Coexistence, Not Extinction: Tomato bushy stunt virus (TBSV) and its Parasitic Defective Interfering RNA Form a Stable Equilibrium in planta
Research Poster Health & Life Sciences 2025 Graduate ExhibitionPresentation by Anthony Taylor
Exhibition Number 208
Abstract
When a virus’ proteins are translated inside a host, they can be utilized by all replicating genomes within the viral replication complex. Full-length viruses address this by acting as cooperators, producing and consuming these proteins equally. However, defective interfering (DI) RNAs, a subset of the viral population that arises de novo in viral infections, are freeloaders, using the proteins without contributing. According to the most popular theories of cooperation, largely based on Garrett Hardin’s Tragedy of the Commons, this situation should see DIs outcompete the full-length virus, driving it to extinction. The dearth of evidence demonstrating DI existence in non-laboratory passaged infections appears to support this. However, viral proteins, like most things in nature, do not provide additive benefits…they provide non-linear ones.
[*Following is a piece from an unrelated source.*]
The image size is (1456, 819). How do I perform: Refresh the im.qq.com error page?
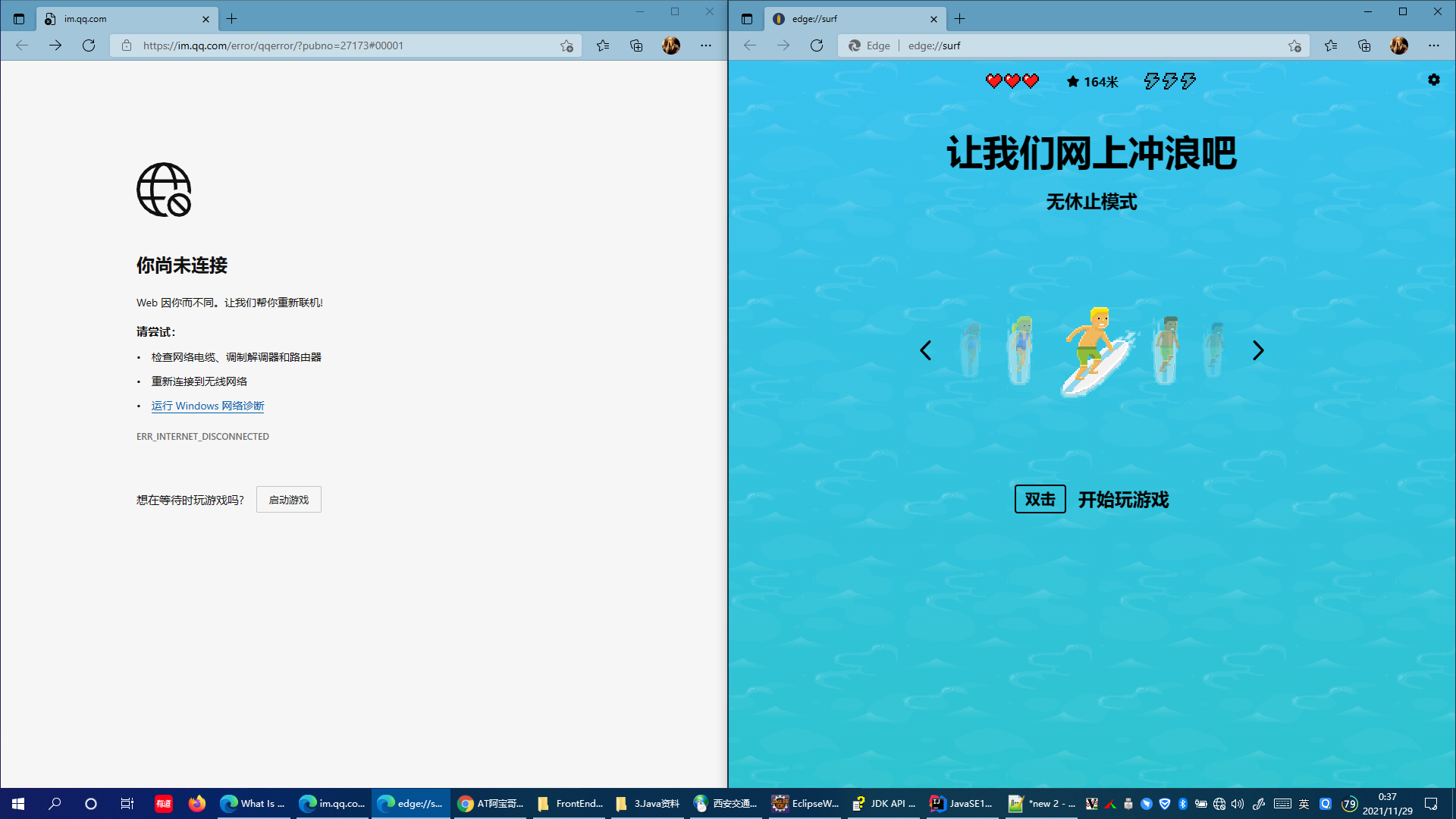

When the situation is modelled non-linearly, we see that there is a potential for coexistence: a polymorphic equilibrium between cooperator and freeloader. This work sets out to provide in planta evidence that plant virus proteins benefit replicating genomes non-linearly, using tomato bushy stunt virus (TBSV), its prototypical DI, and Nicotiana benthamiana plants. Through qPCR data, we deliver evidence that the genome ratio of TBSV to DI settles at an equilibrium around 7 days post inoculation regardless of the starting ratio, concluding that, at least in this system, TBSV and its prototypical DI coexist at a stable equilibrium. We are now seeking evidence that the replicative benefit of TBSV proteins, at least in N. benthamiana protoplasts, is non-linear.
Importance
A “common good” refers to something that everyone in a population can freely consume, but in so doing precludes its consumption by another individual. For microorganisms, common goods are often diffusible molecules that are costly to produce but provide unselective benefit: a situation that makes freeloading and subsequent population collapse seem inevitable. In reality, it rarely occurs, and previous theoretical work has hypothesized that common goods in biology provide benefit(s) that vary non-linearly with the proportion of cooperators in the population, leading to a cooperator/cheater equilibrium and no collapse. Our work showcases an equilibrium between a full-length plant virus and its parasitic RNA, providing evidence supporting this hypothesis as a potential explanation for this common goods paradox.